**What you need to do:**
1 > According to the post on splitting in BPD, what is one of the author's biggest triggers?
2 > In the post on splitting in BPD, rewrite the passage between "What is Splitting" and "sex, reckless driving)", inclusive, replacing "black and white thinking" with "all-or-nothing thinking".
3 > Translate this sentence from the post on splitting in BPD into Spanish: "Splitting can look different in every individual with BPD."

**Study text:**

● ● ● ● ●

What is Splitting in BPD?
- Jade

- May 6
- 2 min read
Splitting is a common term in borderline personality disorder (BPD). It is viewing something or someone as all good or all bad. It is a form of black and white thinking. This is usually triggered by something that causes emotional distress. It can be minor or severe. Some examples would be separation, arguments, stressful events, or changes in environment. One of my biggest triggers is being ignored. Something as minor as not getting a text back as quick as you want it can cause a split in BPD.
Some signs someone is splitting are:
idealizing someone one minute, then telling them you hate them the next
cutting someone out of your life impulsively, then feeling abandoned
sudden mood swings
impulsive behavior (e.g., drugs, spending, sex, reckless driving)
needing attention
When I go through a split it can look like all of these combined. I will start yelling if it is in person and then be fine within 30 minutes. If it is online I have blocked them and unblocked them within minutes. I go from crying to screaming to being fine. I have spent too much, driven recklessly, taken more medication than I should, and had unsafe sex when I was not thinking. I am extremely needy and am constantly needing attention. As soon as I am over with a split, I usually have to ask the person "are we good?" to be reassured that I did not ruin that relationship. A lot of people end up abandoning those of us with BPD due to the splits becoming overwhelming. If you can, please be patient with us and do not leave us. We are splitting because we are scared you will leave. Prove to us that people do care enough to stick by us.
These are just some of the signs and causes. Splitting can look different in every individual with BPD. It can be just as stressful for the person experiencing it as it is for the person on the receiving end. The best thing you can do when someone is splitting is give them reassurance and be patient with them. It is also important not to take it personally. It is often something that triggered the trauma of the person with BPD. It may help to encourage the person with BPD to seek professional help; however, be sure to say it with care. If it gets taken the wrong way; it could cause a split itself. It is important for the person with BPD to know that you are not going to abandon them because that is their biggest fear all the time.

● ● ● ● ●

**Dataset extract:**
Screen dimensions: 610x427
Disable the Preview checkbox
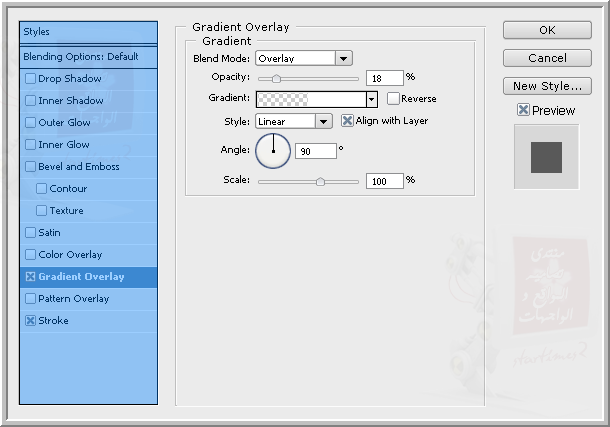(x=523, y=110)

● ● ● ● ●

**Solution set:**
1 > Being ignored.

2 >
What is Splitting in BPD?
- Jade

- May 6
- 2 min read
Splitting is a common term in borderline personality disorder (BPD). It is viewing something or someone as all good or all bad. It is a form of all-or-nothing thinking. This is usually triggered by something that causes emotional distress. It can be minor or severe. Some examples would be separation, arguments, stressful events, or changes in environment. One of my biggest triggers is being ignored. Something as minor as not getting a text back as quick as you want it can cause a split in BPD.
Some signs someone is splitting are:
idealizing someone one minute, then telling them you hate them the next
cutting someone out of your life impulsively, then feeling abandoned
sudden mood swings
impulsive behavior (e.g., drugs, spending, sex, reckless driving)

3 > La escisión puede manifestarse de forma distinta en cada persona con TLP.